Oruç ayı boyunca, Halilullahtan (Allah dostu Hazreti İbrahim'den) Kelimullahtan (Allah'la konuşma şanının sancağı Hazreti Musa'dan), Ruhullahtan (Cebrail nefesinden oluşmuş Hazreti İsa'dan) ve nihayet Habibullahtan (en büyük dereceye, Allah'ın sevgilisi olma derecesine yükselmiş Ulu Peygamberden) müminlerin üzerine görünmez dünya armağanları yağar. Onlar ister ki müminler olabildikleri kadar kendilerine benzesinler, kendilerinin eriştiği bu ilahi nimetlerden görünmez rızıklar alsınlar.

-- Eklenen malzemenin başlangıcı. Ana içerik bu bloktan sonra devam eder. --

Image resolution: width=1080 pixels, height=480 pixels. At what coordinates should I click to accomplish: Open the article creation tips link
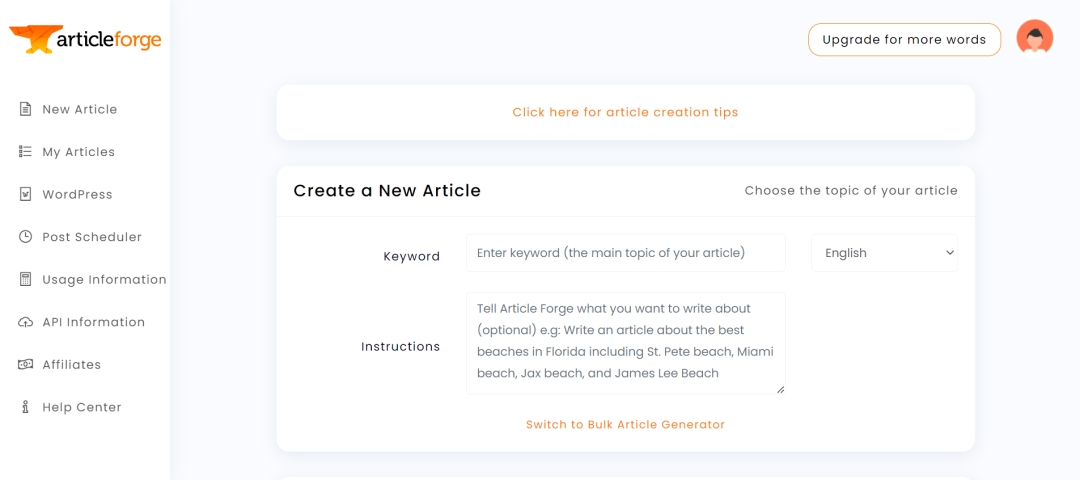(625, 112)
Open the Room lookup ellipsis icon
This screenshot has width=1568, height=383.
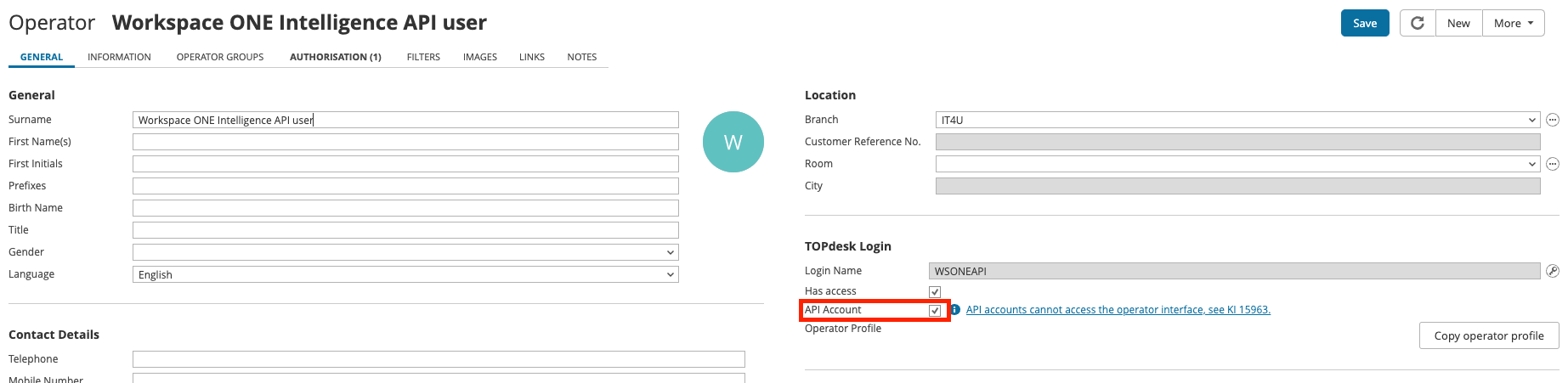click(1552, 164)
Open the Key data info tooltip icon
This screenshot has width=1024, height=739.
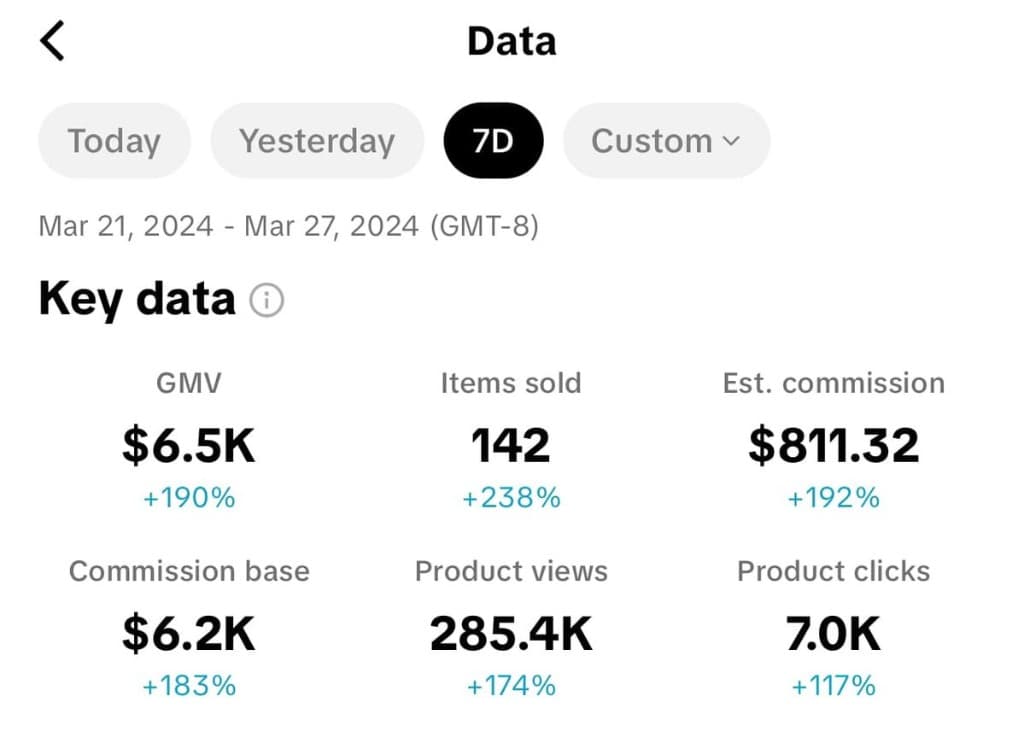point(266,300)
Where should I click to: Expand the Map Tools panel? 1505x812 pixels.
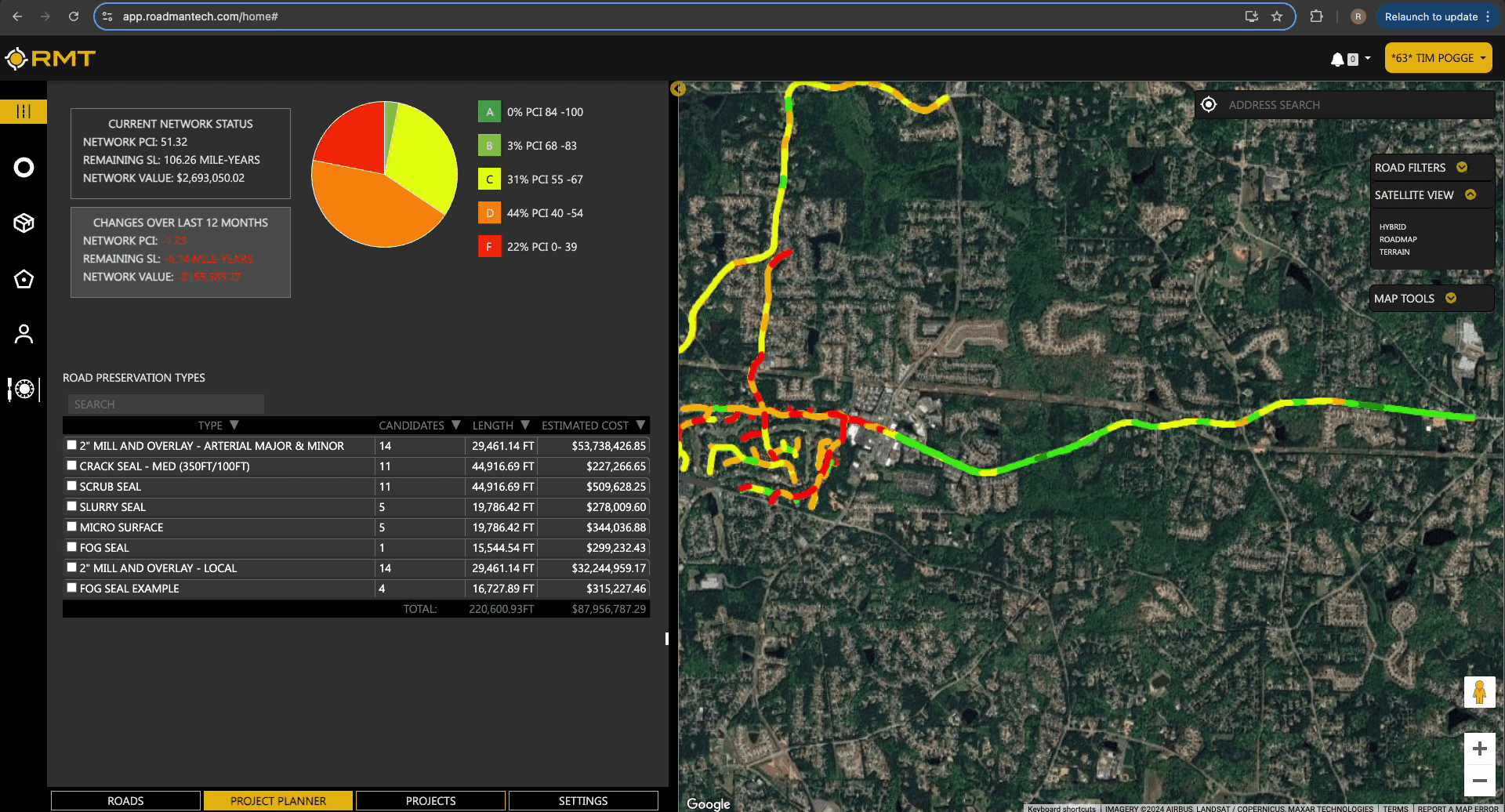coord(1451,299)
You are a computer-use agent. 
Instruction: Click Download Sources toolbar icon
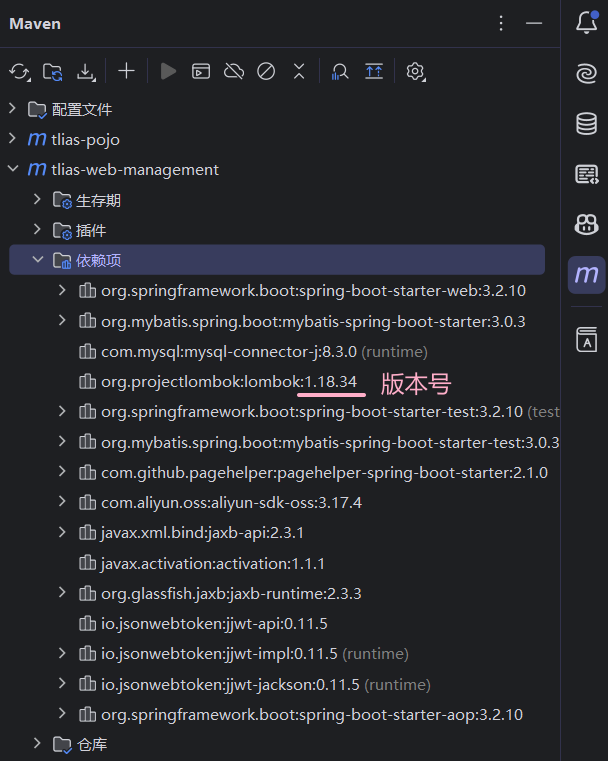point(87,71)
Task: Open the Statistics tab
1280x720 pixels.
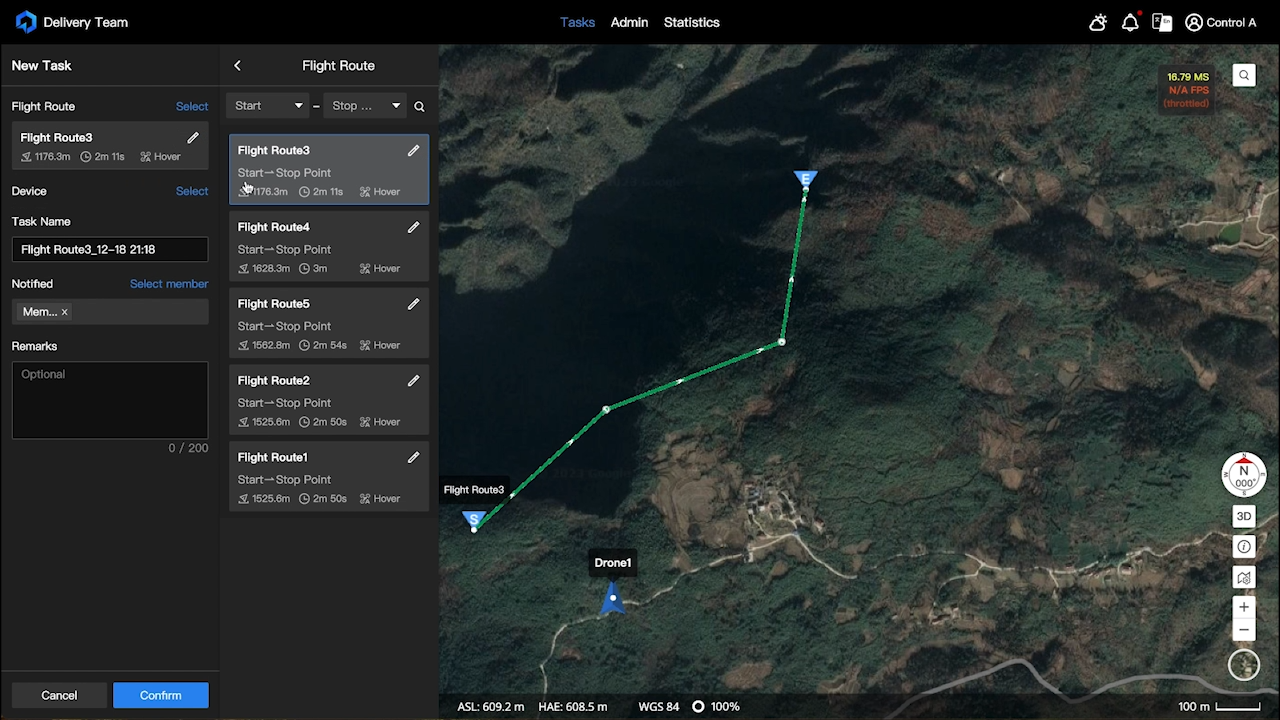Action: click(x=691, y=22)
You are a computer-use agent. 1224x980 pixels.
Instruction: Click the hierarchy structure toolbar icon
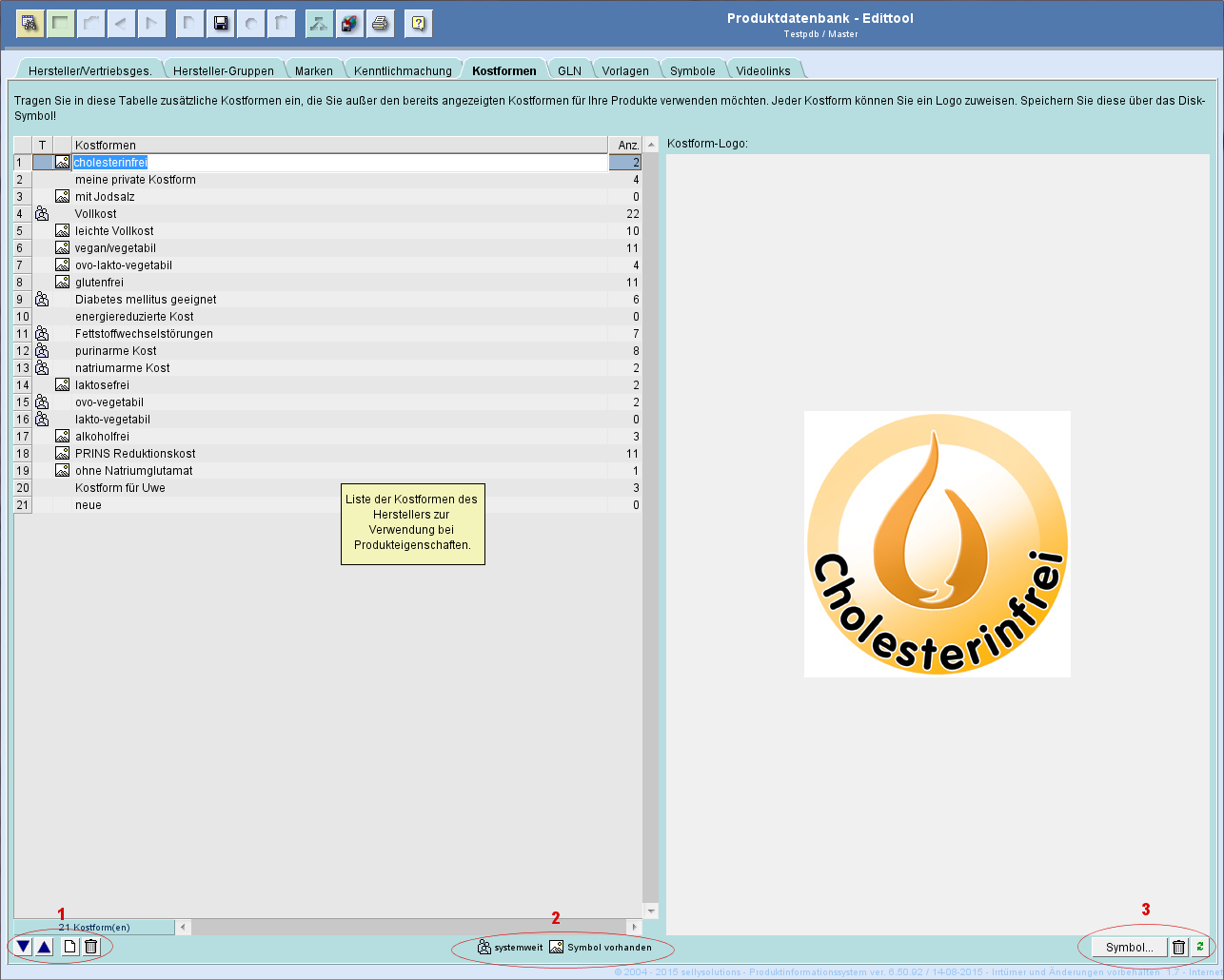coord(320,24)
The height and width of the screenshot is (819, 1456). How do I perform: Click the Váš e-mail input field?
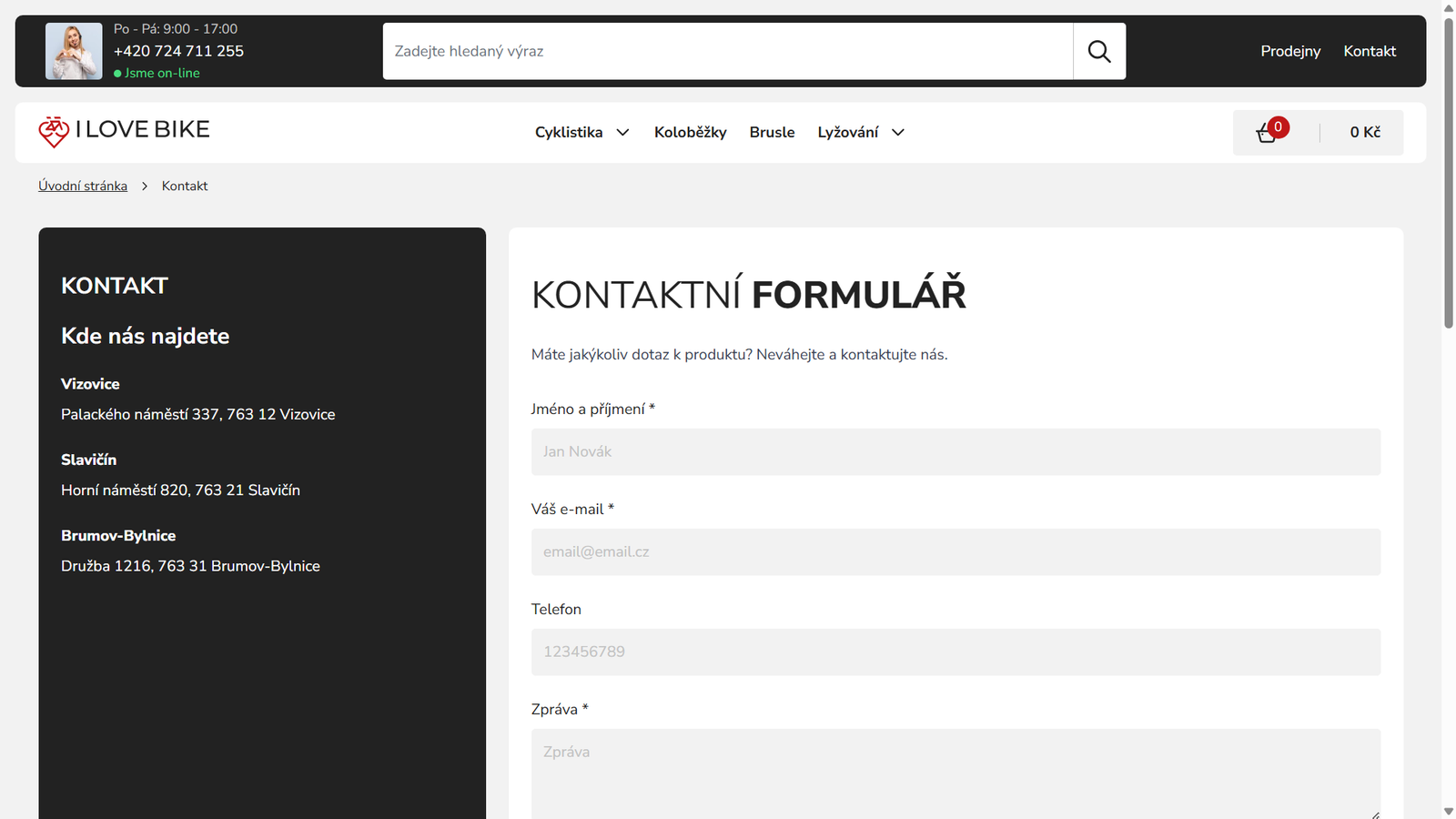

Allah onların dualarını kabul eder ve biz Müslümanlar ilk bakışta tarihin içine gömülmüş gibi görünen bu ilahi nimetlerden, bu manevi rızıklardan oruç ayında, en çok oruç ayında her birimiz kendi çapımızda payımızı alırız. Oruç ayında coşan kalp ve ruh için, Kabe'yi yaparkenki Hazreti İbrahim, ilahi ateşin Sina dağını şimşek gibi titrettiğini gören Hazreti Musa, ölüyü dirilten Hazreti İsa, meleklerin yandığı sınırları aşan ve Miracını Allah'ı görerek, mecazın ve nisbinin bütün perdelerini sıyırarak tamamlayan Hazreti Peygamber ne kadar yakındır, ne kadar yakındadır.
Yalnız onlar mı? Ölüler ve diriler ne kadar yakındırlar. Ölülerimiz ve dirilerimiz ne kadar yakındırlar. Bir dağ başında olsak bile, güneş battıktan sonra bir kayanın yanına tek başımıza iftar soframızı açsak da, ölmüş babalarımız ve annelerimiz gözlerimizin önüne gelirler. Çocukluğumuzdaki o iftar öncesindeki manevi derinleşme, iftarın yaklaştığı anlardaki adeta çocuksu telaş, anne cömertliğini ve babanın iftar sofrasının başında güçlü bir tapınak sütunu gibi aileye gözleriyle kucaklayışı, gençlik, olgunluk ve ihtiyarlık yıllarında her ramazanda geri gelen ve peşimizi bırakmayan tatlı bir hatıralar örgüsüdür. Orucun getirdiği yumuşak ve ipeksi havada kadınlarımız ve çocuklarımız bize ne kadar yakındırlar. Oruç ayı, şeytanın çok evlerden kovulduğu aydır. Ailelerden sürgündür o. Belki o bile bir aileden, aile cennetinden kovuluşunda cennetten kovulduğu anları hatırlamaktadır.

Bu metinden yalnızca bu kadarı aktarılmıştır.